Reality Check: Fee Hike Survey Highlights Students’ Experiences

By: Sonaike Peter

A survey conducted by IndyPress in August 2024 has revealed that financial constraints, as well as academic drawbacks, have been the combined experience, mutually faced by some students of the University of Ibadan, resulting from the institution’s recent fee hike policy.

Nigeria’s budget constraints, funding cuts and continuing inflation have acted up as common reasons for the trend in fee hike. Students have however made strands of efforts to oppose the fee hike policy.

At the University of Ibadan in the current 2023/2024 academic session, the grove of payable fees by students were increased and in some specific cases to as high as approximately three hundred thousand naira.

 

(66.3% of the total respondents indicated that they had made complete payment of fees in the previous academic session)

 

Sample survey by a hundred respondents conducted by IndyPress showed that only 66.3% respondents, as of August, had settled fees for the previous academic session, whereas 83% of the same respondents were yet to pay for the current 2023/2024 academic session.

 

(83% of the cumulative 100 respondents noted that they had not paid their fees as of August 2024)

 

In pursuing their studies, students identified and relied on several initiatives and agencies to meet their obligatory fees. Some of these ways are through parents, 66%; guardian, 10%; self, 17%, among other means like through relatives, religious groups, and charity.

 

(Dependent on several agencies, a chart on how UI students sponsor their education)

 

Reacting, Oladipupo Al-ameen, studying Agricultural Extension and Rural Development recalled a loan his parents had to take in the previous academic session which has continued to affect his upkeep to an insufficient scale.

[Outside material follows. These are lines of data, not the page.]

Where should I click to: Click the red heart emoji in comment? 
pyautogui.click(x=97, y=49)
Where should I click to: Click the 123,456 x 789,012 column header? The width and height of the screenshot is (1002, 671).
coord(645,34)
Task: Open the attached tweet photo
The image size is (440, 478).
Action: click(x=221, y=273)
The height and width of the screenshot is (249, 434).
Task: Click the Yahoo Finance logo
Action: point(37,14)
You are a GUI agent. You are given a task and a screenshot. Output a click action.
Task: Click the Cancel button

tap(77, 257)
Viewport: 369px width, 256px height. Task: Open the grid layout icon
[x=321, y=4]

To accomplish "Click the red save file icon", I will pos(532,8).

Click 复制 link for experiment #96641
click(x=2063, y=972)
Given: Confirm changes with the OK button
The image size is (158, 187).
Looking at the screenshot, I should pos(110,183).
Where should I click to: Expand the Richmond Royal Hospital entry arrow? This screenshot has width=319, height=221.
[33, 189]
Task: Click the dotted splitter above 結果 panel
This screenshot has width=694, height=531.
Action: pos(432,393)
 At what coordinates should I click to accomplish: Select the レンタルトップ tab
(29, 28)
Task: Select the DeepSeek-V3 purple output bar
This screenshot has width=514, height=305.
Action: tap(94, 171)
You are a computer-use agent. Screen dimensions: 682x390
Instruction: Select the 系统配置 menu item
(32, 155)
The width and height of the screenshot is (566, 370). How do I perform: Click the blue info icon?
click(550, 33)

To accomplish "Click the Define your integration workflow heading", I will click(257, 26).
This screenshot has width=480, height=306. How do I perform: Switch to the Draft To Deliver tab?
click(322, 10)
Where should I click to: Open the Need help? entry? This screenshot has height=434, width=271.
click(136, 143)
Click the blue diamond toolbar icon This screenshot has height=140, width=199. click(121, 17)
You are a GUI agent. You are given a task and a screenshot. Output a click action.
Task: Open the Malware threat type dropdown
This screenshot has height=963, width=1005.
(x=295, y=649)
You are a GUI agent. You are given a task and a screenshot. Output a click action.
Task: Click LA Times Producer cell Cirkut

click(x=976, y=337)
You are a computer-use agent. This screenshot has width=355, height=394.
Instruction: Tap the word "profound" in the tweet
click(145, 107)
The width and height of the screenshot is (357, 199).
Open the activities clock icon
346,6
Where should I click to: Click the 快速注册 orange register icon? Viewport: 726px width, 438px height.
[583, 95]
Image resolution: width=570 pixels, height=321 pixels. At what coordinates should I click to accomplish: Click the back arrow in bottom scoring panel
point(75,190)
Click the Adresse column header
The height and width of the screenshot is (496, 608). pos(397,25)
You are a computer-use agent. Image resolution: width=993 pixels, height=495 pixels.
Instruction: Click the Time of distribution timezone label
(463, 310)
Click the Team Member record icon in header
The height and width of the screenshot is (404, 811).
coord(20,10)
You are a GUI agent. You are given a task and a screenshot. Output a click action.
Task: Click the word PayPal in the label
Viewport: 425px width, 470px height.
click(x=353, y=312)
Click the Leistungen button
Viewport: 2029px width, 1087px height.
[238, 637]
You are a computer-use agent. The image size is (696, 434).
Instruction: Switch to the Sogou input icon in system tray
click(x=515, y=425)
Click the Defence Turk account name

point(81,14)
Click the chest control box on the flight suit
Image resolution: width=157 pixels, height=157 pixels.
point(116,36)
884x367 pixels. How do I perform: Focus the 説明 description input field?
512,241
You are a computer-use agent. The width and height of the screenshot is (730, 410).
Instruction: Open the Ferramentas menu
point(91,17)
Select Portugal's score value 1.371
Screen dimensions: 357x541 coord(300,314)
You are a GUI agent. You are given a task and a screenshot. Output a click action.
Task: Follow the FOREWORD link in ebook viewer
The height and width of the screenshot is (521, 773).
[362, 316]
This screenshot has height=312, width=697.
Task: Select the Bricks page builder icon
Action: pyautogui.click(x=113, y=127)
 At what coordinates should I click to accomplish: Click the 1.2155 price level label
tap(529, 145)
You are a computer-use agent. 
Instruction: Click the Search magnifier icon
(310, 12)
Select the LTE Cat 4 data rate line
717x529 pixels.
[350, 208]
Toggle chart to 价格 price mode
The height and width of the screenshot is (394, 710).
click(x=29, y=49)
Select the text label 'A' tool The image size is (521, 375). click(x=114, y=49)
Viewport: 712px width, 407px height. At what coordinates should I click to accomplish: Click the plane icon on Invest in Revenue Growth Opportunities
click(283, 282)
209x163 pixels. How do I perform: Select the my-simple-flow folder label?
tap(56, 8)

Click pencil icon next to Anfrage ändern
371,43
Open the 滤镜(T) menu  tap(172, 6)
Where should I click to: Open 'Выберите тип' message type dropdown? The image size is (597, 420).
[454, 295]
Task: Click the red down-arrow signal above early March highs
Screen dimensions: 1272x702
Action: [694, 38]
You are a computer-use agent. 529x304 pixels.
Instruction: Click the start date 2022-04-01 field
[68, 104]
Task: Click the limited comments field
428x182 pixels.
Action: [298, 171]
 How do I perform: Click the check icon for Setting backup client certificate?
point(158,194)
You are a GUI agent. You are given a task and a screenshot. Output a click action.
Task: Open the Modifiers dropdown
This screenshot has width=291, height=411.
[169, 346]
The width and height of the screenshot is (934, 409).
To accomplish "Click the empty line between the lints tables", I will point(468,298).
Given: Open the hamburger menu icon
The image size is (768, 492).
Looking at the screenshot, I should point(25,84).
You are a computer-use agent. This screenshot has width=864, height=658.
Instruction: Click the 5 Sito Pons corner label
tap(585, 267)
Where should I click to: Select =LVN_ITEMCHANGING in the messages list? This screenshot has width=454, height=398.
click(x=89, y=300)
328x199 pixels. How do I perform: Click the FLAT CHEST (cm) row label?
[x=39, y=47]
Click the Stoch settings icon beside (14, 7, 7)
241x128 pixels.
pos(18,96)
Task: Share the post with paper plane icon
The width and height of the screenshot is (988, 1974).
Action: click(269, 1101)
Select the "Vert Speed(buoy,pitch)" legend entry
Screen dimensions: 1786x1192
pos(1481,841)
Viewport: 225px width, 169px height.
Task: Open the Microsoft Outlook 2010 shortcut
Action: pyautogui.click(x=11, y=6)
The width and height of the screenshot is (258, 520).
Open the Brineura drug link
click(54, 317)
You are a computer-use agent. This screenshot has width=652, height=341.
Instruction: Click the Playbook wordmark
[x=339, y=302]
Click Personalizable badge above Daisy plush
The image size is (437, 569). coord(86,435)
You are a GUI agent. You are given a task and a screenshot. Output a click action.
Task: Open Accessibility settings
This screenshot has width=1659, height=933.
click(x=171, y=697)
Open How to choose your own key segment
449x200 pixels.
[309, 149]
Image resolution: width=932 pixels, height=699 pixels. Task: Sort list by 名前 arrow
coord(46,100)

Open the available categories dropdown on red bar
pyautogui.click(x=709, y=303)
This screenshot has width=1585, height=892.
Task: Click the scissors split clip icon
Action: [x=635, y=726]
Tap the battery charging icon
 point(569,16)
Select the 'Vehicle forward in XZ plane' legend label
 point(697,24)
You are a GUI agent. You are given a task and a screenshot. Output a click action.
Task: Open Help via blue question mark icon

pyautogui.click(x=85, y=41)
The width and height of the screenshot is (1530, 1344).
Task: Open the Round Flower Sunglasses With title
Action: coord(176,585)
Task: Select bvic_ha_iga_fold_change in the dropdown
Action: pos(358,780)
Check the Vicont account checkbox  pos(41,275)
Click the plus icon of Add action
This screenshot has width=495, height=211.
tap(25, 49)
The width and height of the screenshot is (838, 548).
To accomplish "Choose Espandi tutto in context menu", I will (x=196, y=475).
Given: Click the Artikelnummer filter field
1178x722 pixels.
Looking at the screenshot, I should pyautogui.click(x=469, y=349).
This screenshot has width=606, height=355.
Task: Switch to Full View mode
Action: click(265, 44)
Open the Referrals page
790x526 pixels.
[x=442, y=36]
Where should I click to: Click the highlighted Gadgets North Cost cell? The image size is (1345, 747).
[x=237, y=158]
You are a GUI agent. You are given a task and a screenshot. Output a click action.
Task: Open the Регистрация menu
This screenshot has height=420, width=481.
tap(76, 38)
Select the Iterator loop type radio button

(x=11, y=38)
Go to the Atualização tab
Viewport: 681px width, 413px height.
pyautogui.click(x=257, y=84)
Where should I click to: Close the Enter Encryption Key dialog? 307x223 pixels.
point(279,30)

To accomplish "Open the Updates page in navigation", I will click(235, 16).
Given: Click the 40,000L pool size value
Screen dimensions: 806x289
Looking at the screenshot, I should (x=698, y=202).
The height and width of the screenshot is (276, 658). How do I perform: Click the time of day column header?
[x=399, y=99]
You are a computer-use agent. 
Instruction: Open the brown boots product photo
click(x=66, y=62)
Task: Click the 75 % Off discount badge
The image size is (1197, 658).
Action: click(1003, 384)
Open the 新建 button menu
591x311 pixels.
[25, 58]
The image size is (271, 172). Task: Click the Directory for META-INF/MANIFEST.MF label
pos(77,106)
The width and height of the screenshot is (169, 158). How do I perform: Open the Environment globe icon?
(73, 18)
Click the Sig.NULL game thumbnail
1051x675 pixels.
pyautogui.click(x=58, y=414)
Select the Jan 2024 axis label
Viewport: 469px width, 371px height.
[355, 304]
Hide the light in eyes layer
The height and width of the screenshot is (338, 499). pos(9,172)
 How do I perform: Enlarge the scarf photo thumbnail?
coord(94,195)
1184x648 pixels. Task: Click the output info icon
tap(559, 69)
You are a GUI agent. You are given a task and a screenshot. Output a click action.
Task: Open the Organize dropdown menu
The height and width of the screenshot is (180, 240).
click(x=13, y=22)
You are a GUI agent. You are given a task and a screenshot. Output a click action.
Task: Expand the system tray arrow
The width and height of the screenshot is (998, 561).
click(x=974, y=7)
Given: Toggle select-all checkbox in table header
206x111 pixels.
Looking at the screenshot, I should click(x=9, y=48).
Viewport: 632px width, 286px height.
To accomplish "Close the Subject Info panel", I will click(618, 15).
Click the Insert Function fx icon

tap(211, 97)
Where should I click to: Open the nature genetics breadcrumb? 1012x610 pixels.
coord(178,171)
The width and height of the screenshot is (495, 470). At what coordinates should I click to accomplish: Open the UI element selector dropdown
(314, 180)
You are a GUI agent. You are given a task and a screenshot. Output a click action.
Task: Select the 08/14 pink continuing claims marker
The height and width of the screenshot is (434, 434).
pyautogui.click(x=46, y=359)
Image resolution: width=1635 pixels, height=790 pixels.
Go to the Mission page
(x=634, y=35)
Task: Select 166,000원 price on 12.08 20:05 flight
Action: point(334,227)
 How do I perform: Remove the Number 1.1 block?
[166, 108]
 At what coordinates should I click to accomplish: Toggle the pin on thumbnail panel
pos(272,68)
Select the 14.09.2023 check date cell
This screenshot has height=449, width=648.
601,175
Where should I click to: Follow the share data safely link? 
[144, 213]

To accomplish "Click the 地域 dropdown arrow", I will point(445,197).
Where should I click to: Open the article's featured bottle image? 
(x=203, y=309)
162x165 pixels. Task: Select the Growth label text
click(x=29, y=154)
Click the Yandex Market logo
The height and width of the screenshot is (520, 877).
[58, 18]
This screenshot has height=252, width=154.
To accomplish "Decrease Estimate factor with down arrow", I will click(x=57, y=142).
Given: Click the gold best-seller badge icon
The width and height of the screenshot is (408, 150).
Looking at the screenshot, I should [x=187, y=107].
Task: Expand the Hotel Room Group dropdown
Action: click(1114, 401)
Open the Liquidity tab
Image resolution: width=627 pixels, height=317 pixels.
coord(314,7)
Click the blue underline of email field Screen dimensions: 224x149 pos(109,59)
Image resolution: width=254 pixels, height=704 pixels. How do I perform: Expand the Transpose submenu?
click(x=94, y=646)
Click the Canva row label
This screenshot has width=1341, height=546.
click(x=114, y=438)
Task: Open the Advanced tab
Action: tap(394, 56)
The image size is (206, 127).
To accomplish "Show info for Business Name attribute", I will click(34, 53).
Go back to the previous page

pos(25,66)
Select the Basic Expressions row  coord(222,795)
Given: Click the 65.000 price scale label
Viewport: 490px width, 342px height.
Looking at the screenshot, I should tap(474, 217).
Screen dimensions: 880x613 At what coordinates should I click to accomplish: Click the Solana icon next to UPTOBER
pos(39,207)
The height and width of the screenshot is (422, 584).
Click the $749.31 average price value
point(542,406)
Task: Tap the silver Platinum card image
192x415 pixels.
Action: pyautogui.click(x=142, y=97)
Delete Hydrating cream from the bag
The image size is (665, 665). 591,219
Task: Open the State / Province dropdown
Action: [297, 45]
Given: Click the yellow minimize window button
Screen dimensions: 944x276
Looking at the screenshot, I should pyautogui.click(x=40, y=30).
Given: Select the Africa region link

“I have been really affected because before my parents could pay my previous fee they had to borrow a loan which couldn’t allow them to be able to send enough money for my upkeep in school,” Al-ameen explained.

“I have been in constant turmoil and apprehension knowing I may have to stop school if I can’t meet up with the deadline for the payment,” Oluwafemi, a 400L Law student, self-sponsored, told IndyPress. He indicated that his fee increased from a previous sum of sixty thousand naira to eighty thousand naira.

Sharing the concern with students badly affected, Popoola Faizah from the Department of Botany said “not me though, some people haven’t been able to pay cause they just can’t. The 30k was already enough how does the school expect them to pay 131,850”. She added, “I think it is a good idea that we are trying to reverse the fees because those who are raising the fees most of them went to school for free some paid close to nothing, I have a lecturer who paid ’90 naira. Can you imagine that?”.

In the event that the fee hike is not reversed, students in response to IndyPress highlighted mixed feelings. Some students expressed effortless uncertainty, while others hoped to secure loans, trust God’s provision, defer admission, or hustle.